Multiple centres: Cities have several nodes of activity, not just one CBD.

Specialised areas: Different nuclei serve different functions (shopping, education, industry).

Similar activities: Similar businesses and services group together.

Incompatible activities: Some land uses avoid each other (e.g., wealthy housing and heavy industry).

💻 Modern Relevance

This model best explains many modern cities because:

  • Shopping malls and retail parks create new centres
  • Business parks develop outside the traditional CBD
  • Universities, hospitals and airports form their own activity nodes
  • Cities often merge with surrounding settlements

Functions of the Central Business District (CBD)

The CBD is the heart of most cities and serves several important functions. Understanding these helps explain why certain activities locate there despite high land costs.

💰 Commercial Functions

• Major department stores

• Specialist retailers

• Banks and financial services

• Professional services (legal, accounting)

• Corporate headquarters

🏢 Administrative Functions

• Government offices

• Council buildings

• Courts and legal services

• Transport hubs and terminals

• Information centres

🎭 Entertainment Functions

• Restaurants and cafés

• Theatres and cinemas

• Museums and galleries

• Nightlife venues

• Hotels and tourism facilities

Characteristics of the CBD

The CBD has several distinctive features that set it apart from other parts of the city:

📈 Physical Characteristics

  • Tall buildings: High land values encourage vertical development
  • High density: Buildings packed closely together
  • Transport hub: Major roads, railways and bus routes converge
  • Limited residential use: Few people live in the CBD
  • Older buildings: Historic structures often preserved

💲 Economic Characteristics

  • Highest land values: Most expensive land in the city
  • Peak land value intersection: The most valuable point, often at major crossroads
  • High pedestrian flows: Lots of people during working hours
  • Competition for space: Only businesses that can afford high rents survive
  • Clustering: Similar businesses locate near each other

🌐 Case Study: London's Changing CBD

London shows how a CBD evolves over time:

  • Traditional CBD: The City of London (financial district) and West End (shopping/entertainment)
  • Expansion: Development of Canary Wharf as a second financial district
  • Regeneration: Former industrial areas like King's Cross transformed into business/retail spaces
  • Mixed use: Increasing residential development in the CBD to create 24-hour activity
  • Impact of technology: Digital businesses clustering in "Tech City" around Old Street

London demonstrates elements of all three models: it has a clear centre (Burgess), development along transport routes (Hoyt) and multiple centres of activity (Harris and Ullman).

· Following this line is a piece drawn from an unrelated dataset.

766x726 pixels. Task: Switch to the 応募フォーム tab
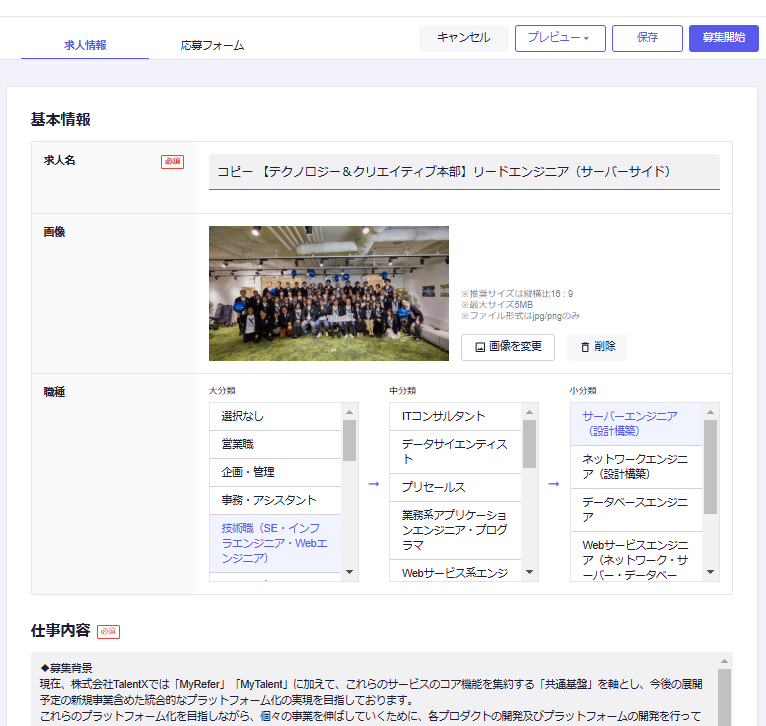pos(212,45)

Limitations of Urban Land Use Models

While these models help us understand cities, they all have limitations:

  • Based on American cities: May not apply to cities in other countries with different histories
  • Developed pre-1950: Don't fully account for modern transport and technology
  • Simplifications: Real cities are more complex than any model can show
  • Physical geography: Models don't always account for rivers, hills and coastlines
  • Government planning: Models assume free market forces, but planning laws affect development
  • Historical factors: Many cities developed before cars and modern planning

Applying Models to Real Cities

Most real cities show elements of all three models. When analysing a city:

  1. Look for the concentric zones spreading out from the centre
  2. Identify sectors of similar land use along transport routes
  3. Find multiple centres of activity throughout the urban area
  4. Consider how physical features and historical development have shaped the city
  5. Think about how the city might continue to change in the future

Remember, these models are tools to help us understand urban patterns, not perfect representations of reality. The best geographers use models as starting points for analysis, not as final answers.